Hence, it is misleading to ask whether a person has a right that others act on certain reasons. The right question to ask is whether a person is justified in infringing the rights of another. The reasons for which she acts will determine whether she is. If she is not, she has wronged the person whose rights she has infringed. This is not because the person has a right that others act on certain reasons. It is rather because those infringing rights need to be able to justify their actions, and whether they can do so depends on the facts that featured in their deliberations about whether to do so.

II) Participating in Wrongly Motivated Wars

Defensive or humanitarian reasons, that could have justified going to war, do not justify the war if these facts did not guide Invader decisions. Going to war may have been justifiable, in that case, but it was not justified. The question to be addressed now concerns the implications of this idea for the acts of soldiers who participate in the war.

Let us assume something that McMahan argues for persuasively: the fact that a soldier is commanded by her government to go to war cannot in itself normally make going to war justifiable (McMahan 2011, chs. 1 &2). If it is wrong to act in a certain way, acting in that way remains wrong even if one has been commanded to act in that way. After all, if it is wrong for me to act in a certain way, it is normally wrong for others to command me to act in that way. It would then be surprising if a command that it was wrong for another person to issue to me could transform what would otherwise be a wrongful act into a permissible act.

Nevertheless, if it was justifiable to go to war, the bad motivations of those declaring war may not make it wrong for soldiers to participate in the war. The reason is that the facts that wrongly motivated the Invader politicians in declaring war need not motivate individual Invader combatants who participate in the war. My government commands me to go to war for oil. If I decide to participate in the war, though, securing oil may not motivate me. If the war was justifiable on other grounds, say humanitarian grounds, I may be able to rely on those grounds in my own decision whether to fight.

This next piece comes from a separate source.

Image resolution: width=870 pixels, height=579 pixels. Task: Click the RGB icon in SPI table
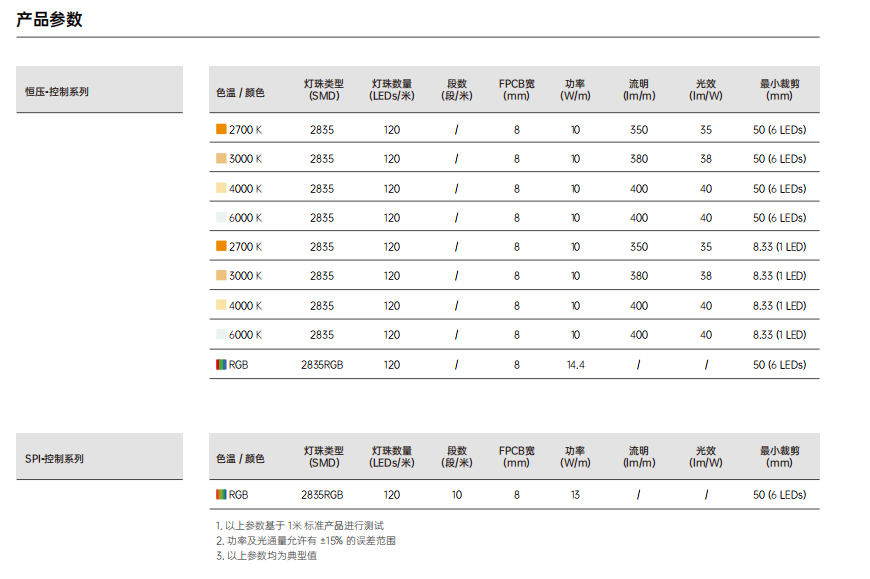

For this reason, it is sometimes permissible to participate in a war that is fought for the wrong reasons, and hence to fight in a war that lacks a just cause, at least in one sense of that term. The idea of ‘just cause’, I should say, is somewhat contested. Whilst there was no just cause for the war in the sense that those declaring war did not act for the right reason, there may be a just cause in the sense that there was a cause that could have rendered the declaration of war just. There are people who are liable to be killed as a result of their actions.11 The ‘objective’ condition of a just war may have obtained, but not the ‘subjective’ correlate of it.12

To illustrate the idea that it is sometimes permissible to help a person to do something that they do for bad reasons, consider:

Wrong Reason: Harry launches a lethal attack on James. Debbie hates Harry. She attacks Harry, preventing Harry’s lethal attack being completed. However, she attacks Harry only because she wants to kill him, and not to defend James, whose death she is indifferent to.

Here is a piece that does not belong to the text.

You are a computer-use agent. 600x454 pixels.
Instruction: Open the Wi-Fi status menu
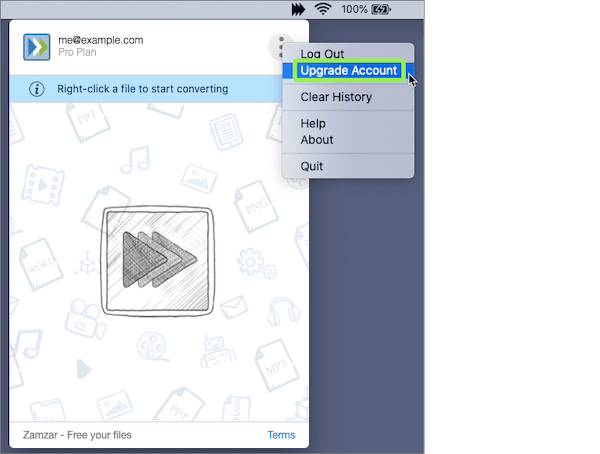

Suppose her wrongful intention renders Debbie’s action wrong. However, it would have been permissible for Debbie to attack Harry in the same way to defend James. Now suppose that I can save James only by assisting Debbie. Doing so is permissible. If I assist Debbie, Harry may complain that I will have assisted Debbie in violating his rights. But even if what Harry says is true, his complaint lacks force. Harry is liable to be killed to protect James. It is permissible for me to help Debbie in virtue of this fact even if Debbie is acting for other reasons. I will be motivated by my desire to protect James, and protecting James is what I will achieve. If the motivation of the Invader governments was the only thing that rendered the Iraq war wrong, participating in the war may well not have been wrong.

It is, of course, unlikely that a war conducted for oil will be identical in all respects to a war conducted for defensive or humanitarian reasons. The motivations of Invader political leaders will affect the course of the war—for example, they may prioritize securing the oil fields over sparing civilian lives. The post war actions of the Invaders will also be different than they would have been had they been properly motivated. This may render some conduct, even some well-motivated conduct, in support of the war wrong.

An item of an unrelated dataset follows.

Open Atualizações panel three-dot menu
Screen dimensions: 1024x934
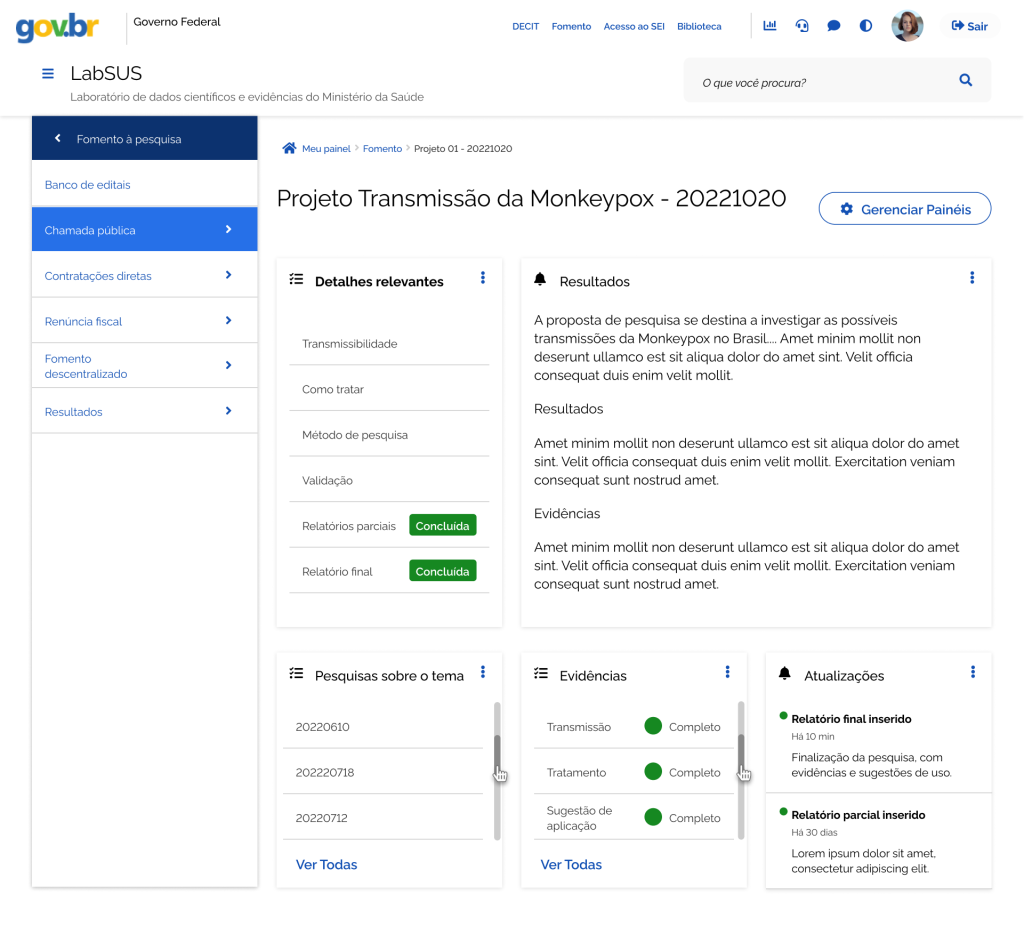click(972, 672)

These facts may still not make it wrong for individual soldiers to join the war though. Suppose that the war overall prevented the Iraqi government murdering, torturing and raping Iraqi civilians. I contribute to the prevention of these acts, and that is my aim. In doing so I facilitate other Invader soldiers in securing Iraqi oil fields as a side-effect. I may not have acted wrongly all things considered. I have a reason not to facilitate other Invader soldiers to act wrongly. But facilitating these wrongful acts might be justified all things considered, given the contribution that I will make to defensive and humanitarian goals.13

Now consider the position of soldiers who act in order to secure the oil, but whose actions contribute, as a side-effect, to the humanitarian goal. If I am right that motivations are relevant to permissibility, these soldiers act wrongly. And yet we may not wish to deter them from joining the war. This is so for similar reasons to those outlined in the introduction to the permissibility of encouraging Derek to act wrongly in Racist’s Three Options. These soldiers may act wrongly in joining the war to secure oil, but we would prefer them to join the war in order that they can assist us in pursuing our humanitarian goals. We may prefer this even if they are not acting in order to secure humanitarian goals. There may be no way of achieving our humanitarian goals without also facilitating the wrongful participation of soldiers in the war.

Hence, even though what these soldiers do is worthy of condemnation, given the reasons for their actions, we have strong reasons not to deter them from acting. A law that prohibited them from acting, were it abided by, may hamper the pursuit of humanitarian goals. It is typically more important that such goals are achieved than that wrongdoers are condemned. Although they are liable to condemnation and punishment for what they have done, we have some good reason not to condemn and punish them.

Imposing Democracy

One aim of the Iraq war was ‘regime change’. Many people think that this could not supply a reason to go to war. Some think this on the grounds that it is wrong to impose Western-style democratic institutions on another country. The imposition of democracy, on this view, is another form of imperialism. This view is sometimes defended on the (at best) silly basis that the Iraqi people have a cultural antipathy to democracy, and that democratic institutions may justly be imposed on a people only if they have the appropriate cultural tendencies. There is no reason to believe that Iraqis have a cultural antipathy to democracy, and little reason to think that the justification of setting up democratic institutions depends on people being culturally orientated to those institutions.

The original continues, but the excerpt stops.